* _文書_
..........
2016年01月23日

toujyouka016.jpg 捕鯨裁判の判決無視宣言

1月4日エントリで、国際司法裁判所(ICJ)における捕鯨裁判で、
日本が完膚なきまでに敗訴したことをお話しました。

「捕鯨国際裁判で日本大敗訴」

2015年10月になって日本はなんと、今後捕鯨について他国から
提訴されても受けて立たない、という宣言を出したのでした。
「訴えられても勝てないからもうやらない」ですよ。

「今後はICJで訴訟を起こされても受けて立たない」

 
2015年10月6日づけで外務省の文書が書き換えられています。
「海洋生物資源の調査、保全、管理、ないし開発に関わるいかなる紛争」を
除外すると、国際司法裁判所の強制管轄権の記述に加えたのでした。



CHARTER OF THE UNITED NATIONS AND STATUTE OF THE INTERNATIONAL COURT OF JUSTICE, JAPAN(1/2)
CHARTER OF THE UNITED NATIONS AND STATUTE OF THE INTERNATIONAL COURT OF JUSTICE, JAPAN(2/2)

「1958年9月15日同日以降の平和的解決の他の手段によって
解決されない全ての紛争を介しての状況や事実に関連して、
日本は特別な同意なくして、そのことにより相互主義により、
特別な同意なしに、他の国との関係で同じ義務を受け入れ、
相互主義を条件に、国際司法裁判所の管轄権はを受け入れる。」

上記の宣言に関して日本政府は以下のことについて適用しない。

(3)海洋生物資源について発生した紛争、海洋生物資源の調査に関して
発生した紛争、海洋生物資源の維持、管理に関して発生した紛争

「国際司法裁判所(ICJ)について」

我が国による強制管轄受諾宣言(2015年10月6日)


それにしても「裁判でこっぴどく負けちゃったので、
もうくじらで訴えられても相手しないからね」ですよ。
都合悪くなったので逃げることにしたのが見え見えの、
とてもわかりやすい方針変更だと思います。


「国際法規を尊重する模範国」をアピールするという、
最初の意気込みはどこへ行ったのかと思います。
..........
* _資料抜粋_
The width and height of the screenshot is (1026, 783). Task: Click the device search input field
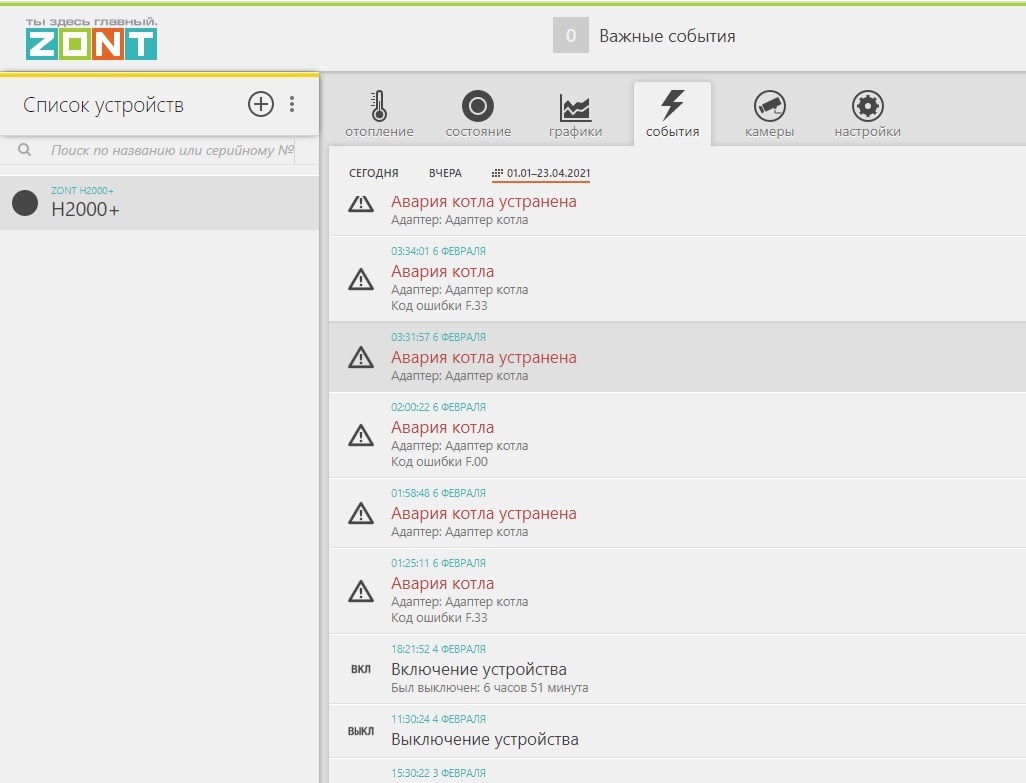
..........
* _取り組む課題_
文書によると、外務省が国際司法裁判所の強制管轄権に関する記述を書き換えたのは何年何月何日付けか答えてください。 資料は文書とは関係がありません。

* _解答_
2015年10月6日付けです。